> **EXERCISE DESCRIPTION**: Every entry must come back exactly as it was given.

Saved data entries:
════════════════
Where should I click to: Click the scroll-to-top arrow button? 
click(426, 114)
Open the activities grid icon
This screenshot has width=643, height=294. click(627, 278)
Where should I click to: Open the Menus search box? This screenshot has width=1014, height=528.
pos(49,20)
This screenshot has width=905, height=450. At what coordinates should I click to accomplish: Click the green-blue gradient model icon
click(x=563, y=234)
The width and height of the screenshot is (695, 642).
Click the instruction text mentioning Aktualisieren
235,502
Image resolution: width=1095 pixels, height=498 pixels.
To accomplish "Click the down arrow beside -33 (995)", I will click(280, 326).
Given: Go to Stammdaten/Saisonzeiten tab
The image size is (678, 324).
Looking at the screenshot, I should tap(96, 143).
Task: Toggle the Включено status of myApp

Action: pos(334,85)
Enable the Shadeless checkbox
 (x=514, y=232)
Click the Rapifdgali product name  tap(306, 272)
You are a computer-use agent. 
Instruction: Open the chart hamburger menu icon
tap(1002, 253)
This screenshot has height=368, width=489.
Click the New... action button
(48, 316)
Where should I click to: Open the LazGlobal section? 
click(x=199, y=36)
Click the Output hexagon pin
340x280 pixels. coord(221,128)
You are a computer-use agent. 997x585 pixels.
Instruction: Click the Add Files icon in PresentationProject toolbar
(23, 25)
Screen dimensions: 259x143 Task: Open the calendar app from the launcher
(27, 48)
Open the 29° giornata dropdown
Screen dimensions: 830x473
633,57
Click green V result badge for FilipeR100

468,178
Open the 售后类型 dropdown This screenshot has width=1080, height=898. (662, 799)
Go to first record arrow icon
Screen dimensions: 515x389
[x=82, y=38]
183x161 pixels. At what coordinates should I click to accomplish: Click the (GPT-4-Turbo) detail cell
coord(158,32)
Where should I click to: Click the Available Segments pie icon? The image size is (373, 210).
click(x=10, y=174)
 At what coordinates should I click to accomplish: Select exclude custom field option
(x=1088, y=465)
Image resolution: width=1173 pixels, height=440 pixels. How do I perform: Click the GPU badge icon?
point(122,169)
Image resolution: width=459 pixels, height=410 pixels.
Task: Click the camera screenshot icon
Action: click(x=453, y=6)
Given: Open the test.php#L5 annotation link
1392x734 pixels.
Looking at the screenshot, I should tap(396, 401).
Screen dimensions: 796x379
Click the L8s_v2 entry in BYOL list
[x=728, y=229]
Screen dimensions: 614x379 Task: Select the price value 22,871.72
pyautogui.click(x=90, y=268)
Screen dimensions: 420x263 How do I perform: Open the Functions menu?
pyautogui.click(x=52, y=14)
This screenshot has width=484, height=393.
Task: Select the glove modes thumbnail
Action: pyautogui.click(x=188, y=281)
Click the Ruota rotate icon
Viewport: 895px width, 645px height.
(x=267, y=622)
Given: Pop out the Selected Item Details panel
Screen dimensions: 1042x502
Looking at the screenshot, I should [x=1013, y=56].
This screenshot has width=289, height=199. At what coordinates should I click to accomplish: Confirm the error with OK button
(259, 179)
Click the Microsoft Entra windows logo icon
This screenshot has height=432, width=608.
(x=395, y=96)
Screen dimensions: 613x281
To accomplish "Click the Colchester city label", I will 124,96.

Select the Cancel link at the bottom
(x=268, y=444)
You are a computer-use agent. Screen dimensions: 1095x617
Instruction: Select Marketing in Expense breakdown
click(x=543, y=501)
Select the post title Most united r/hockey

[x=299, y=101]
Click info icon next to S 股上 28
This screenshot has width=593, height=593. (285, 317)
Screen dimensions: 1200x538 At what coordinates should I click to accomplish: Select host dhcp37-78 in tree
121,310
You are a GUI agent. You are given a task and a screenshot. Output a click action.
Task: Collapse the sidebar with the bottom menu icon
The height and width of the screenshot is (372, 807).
════════════════
> **YOUR SOLUTION**:
Where should I click to: Click the scroll-to-top arrow button? 
click(426, 114)
Open the activities grid icon
This screenshot has width=643, height=294. click(627, 278)
Where should I click to: Open the Menus search box? This screenshot has width=1014, height=528.
pos(49,20)
This screenshot has width=905, height=450. At what coordinates should I click to accomplish: Click the green-blue gradient model icon
click(x=563, y=234)
The width and height of the screenshot is (695, 642).
Click the instruction text mentioning Aktualisieren
235,502
Image resolution: width=1095 pixels, height=498 pixels.
To accomplish "Click the down arrow beside -33 (995)", I will click(280, 326).
Given: Go to Stammdaten/Saisonzeiten tab
The image size is (678, 324).
Looking at the screenshot, I should tap(96, 143).
Task: Toggle the Включено status of myApp

Action: pos(334,85)
Enable the Shadeless checkbox
 (x=514, y=232)
Click the Rapifdgali product name  tap(306, 272)
You are a computer-use agent. 
Instruction: Open the chart hamburger menu icon
tap(1002, 253)
This screenshot has height=368, width=489.
Click the New... action button
(48, 316)
Where should I click to: Open the LazGlobal section? 
click(x=199, y=36)
Click the Output hexagon pin
340x280 pixels. coord(221,128)
You are a computer-use agent. 997x585 pixels.
Instruction: Click the Add Files icon in PresentationProject toolbar
(23, 25)
Screen dimensions: 259x143 Task: Open the calendar app from the launcher
(27, 48)
Open the 29° giornata dropdown
Screen dimensions: 830x473
633,57
Click green V result badge for FilipeR100

468,178
Open the 售后类型 dropdown This screenshot has width=1080, height=898. (662, 799)
Go to first record arrow icon
Screen dimensions: 515x389
[x=82, y=38]
183x161 pixels. At what coordinates should I click to accomplish: Click the (GPT-4-Turbo) detail cell
coord(158,32)
Where should I click to: Click the Available Segments pie icon? The image size is (373, 210).
click(x=10, y=174)
 At what coordinates should I click to accomplish: Select exclude custom field option
(x=1088, y=465)
Image resolution: width=1173 pixels, height=440 pixels. How do I perform: Click the GPU badge icon?
point(122,169)
Image resolution: width=459 pixels, height=410 pixels.
Task: Click the camera screenshot icon
Action: click(x=453, y=6)
Given: Open the test.php#L5 annotation link
1392x734 pixels.
Looking at the screenshot, I should tap(396, 401).
Screen dimensions: 796x379
Click the L8s_v2 entry in BYOL list
[x=728, y=229]
Screen dimensions: 614x379 Task: Select the price value 22,871.72
pyautogui.click(x=90, y=268)
Screen dimensions: 420x263 How do I perform: Open the Functions menu?
pyautogui.click(x=52, y=14)
This screenshot has width=484, height=393.
Task: Select the glove modes thumbnail
Action: pyautogui.click(x=188, y=281)
Click the Ruota rotate icon
Viewport: 895px width, 645px height.
(x=267, y=622)
Given: Pop out the Selected Item Details panel
Screen dimensions: 1042x502
Looking at the screenshot, I should [x=1013, y=56].
This screenshot has width=289, height=199. At what coordinates should I click to accomplish: Confirm the error with OK button
(259, 179)
Click the Microsoft Entra windows logo icon
This screenshot has height=432, width=608.
(x=395, y=96)
Screen dimensions: 613x281
To accomplish "Click the Colchester city label", I will 124,96.

Select the Cancel link at the bottom
(x=268, y=444)
You are a computer-use agent. Screen dimensions: 1095x617
Instruction: Select Marketing in Expense breakdown
click(x=543, y=501)
Select the post title Most united r/hockey

[x=299, y=101]
Click info icon next to S 股上 28
This screenshot has width=593, height=593. (285, 317)
Screen dimensions: 1200x538 At what coordinates should I click to accomplish: Select host dhcp37-78 in tree
121,310
You are a GUI agent. You are given a task and a screenshot. Output a click action.
Task: Collapse the sidebar with the bottom menu icon
The height and width of the screenshot is (372, 807).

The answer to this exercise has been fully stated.